Leveraging Musical Structure
So far, musical features the musical features we’ve discussed are low-level, short-timescale features. Another promising information source is the higher-level, long-timescale structure of the music. For example, different latents that convey different feelings could be used for different sections.
There are a couple ways to distinguish between sections, the most naive being annotating them manually. Here I’ll discuss a few more possibilities that aren’t manual.
Once different sections are recognized, latents, noise, and manipulations can be customized to fit each part and then spliced together.
A decent heuristic for section analysis is the moving average of the Root Mean Squared (RMS) of the audio signal. The chorus or drop section of a song might have more instruments or just be louder in general. This means the RMS will correlate with the energy of the song.
Below, the smoothed RMS of the bass (which is only present in the main section of the song) is used as an envelope that mixes between two sets of chromagram-weighted latents: warm colors for the intro/outro and cool colors for the main section.
N.B. the 1920x1080 resolution is achieved with a little network bending trick. Applying a mirroring transformation on the learned constant layer (lowest layer in the generator) doubles the width. This propagates all the way up through the fully-convolutional network leaving an output with twice the width.
Another option is laplacian segmentation. This algorithm analyzes the repeated hierarchical pattern structure of music to determine different sections.
Below is the spectrogram of the song from the previous video. The overlayed colors represent the different labels that laplacian segmentation has assigned to the sections. Different interpolations can be generated for each label and then spliced together according to each label’s timestamps.
The techniques discussed so far require careful fine-tuning of multiple parameters for the best result (e.g. audio filtering cutoffs, modulation strength, weighting of latents, standard deviation of noise, amplitude smoothing, etc.). This provides great creative control, but requires time and effort to perfect.
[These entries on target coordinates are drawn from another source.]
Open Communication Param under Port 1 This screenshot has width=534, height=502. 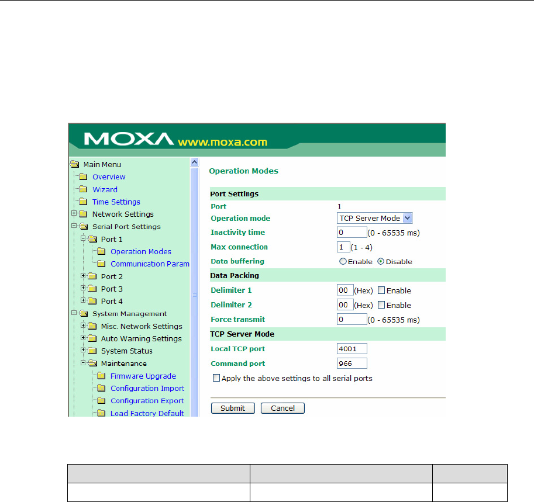coord(150,264)
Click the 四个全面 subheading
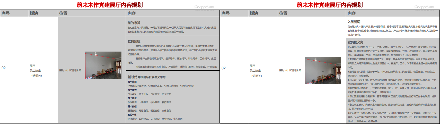The height and width of the screenshot is (124, 440). pos(132,82)
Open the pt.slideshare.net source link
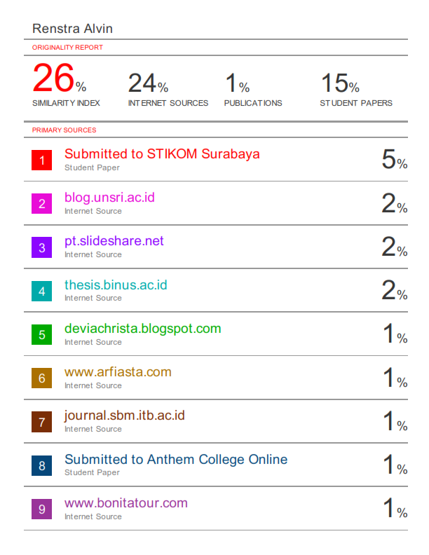The height and width of the screenshot is (555, 429). 114,241
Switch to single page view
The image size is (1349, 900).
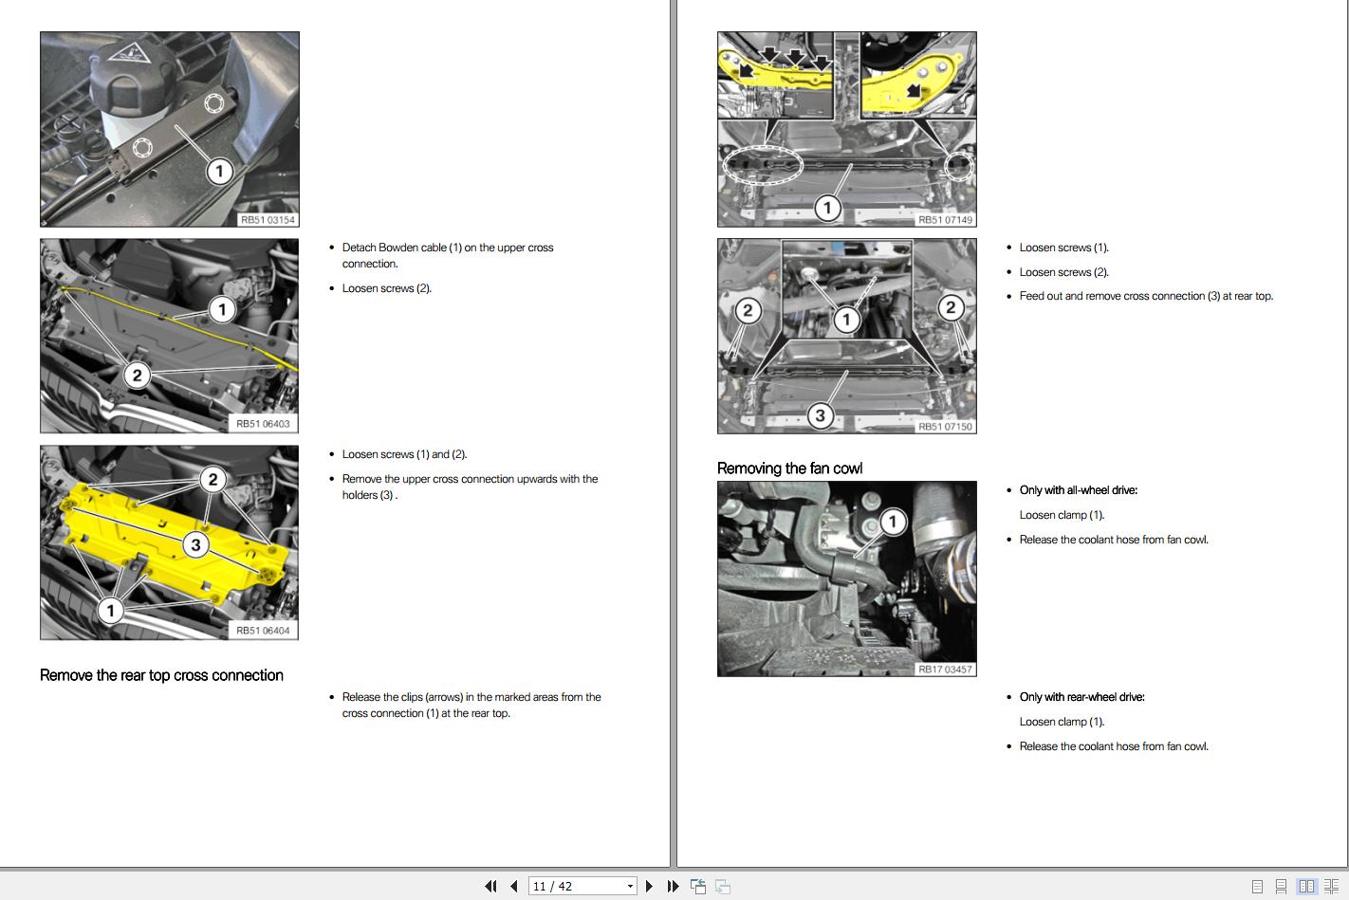pyautogui.click(x=1257, y=887)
There are also some simpler techniques which provide decent results on a variety of inputs with comparatively less fine-tuning required.
One important quality of music (especially dance music) is repetition. Songs are built from patterns that repeat and shift in fixed intervals. This varies from song to song, of course, but a simple way to have the video change in time with the music is to loop latent or noise interpolations in 4, 8, or 16 bar intervals.
Simply adding the onset envelope of the percussive elements of the entire song to modulate noise with alongside these latent loops creates a convincing audiovisual interpolation.
The following video for a 30 minute DJ mix was generated using this approach. Rather than using automatic section analysis, timestamps of transitions were entered manually to switch between latent vectors which were selected for each song. A moving average of the RMS was used to mix between faster latent loops and higher standard deviation noise during the high energy sections and less intense latents/noise in the softer sections.
StyleGAN’s hierarchical, learned representation provides rich control of the generation of images. Using basic signal processing and music information retrieval techniques, this control can be leveraged to generate latent interpolations that react to the music.
As more techniques like network bending and GAN rewriting are developed, the possibilities for creative expression using generative models will continue to grow.
In the future better heuristics and techniques to extract information from the music will help reduce the fine-tuning required and improve responsiveness even more.
Where previously artists would have to program a rich generative/procedural system manually, now GANs can be trained to learn semantic representations of arbitrary image data. This will allow people without extensive knowledge of visual design programs or music information retrieval to create audio-reactive videos more easily.